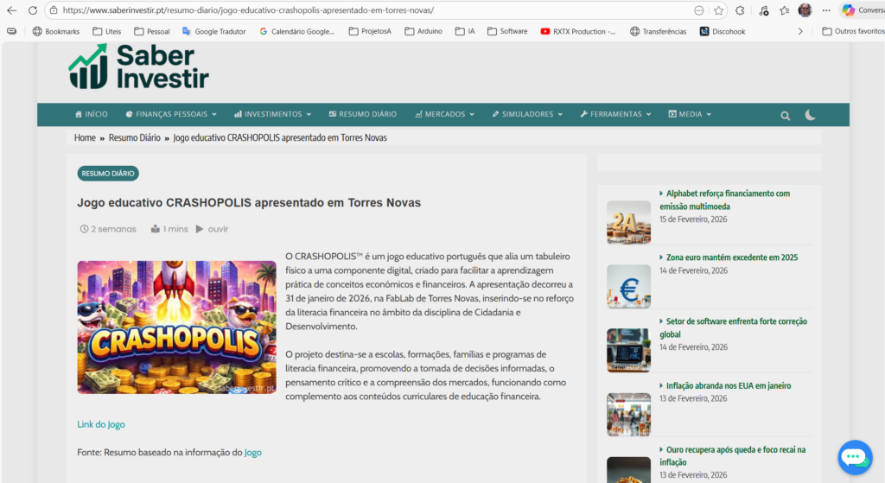Open the favorites list icon
This screenshot has width=885, height=483.
click(x=784, y=10)
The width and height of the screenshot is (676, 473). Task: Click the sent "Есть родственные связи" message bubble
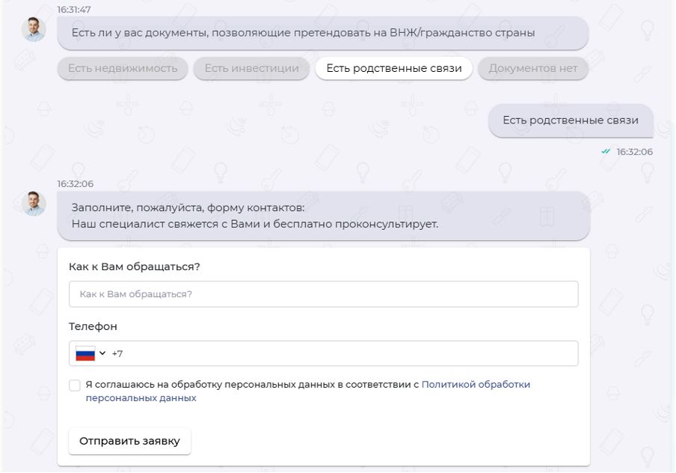[x=571, y=120]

:: Exercise directions ::
Reproduce all of the rows above verbatim, leaving out the pictures.

:: Response below ::
Open the favorites list icon
This screenshot has width=885, height=483.
click(x=784, y=10)
The width and height of the screenshot is (676, 473). Task: Click the sent "Есть родственные связи" message bubble
[x=571, y=120]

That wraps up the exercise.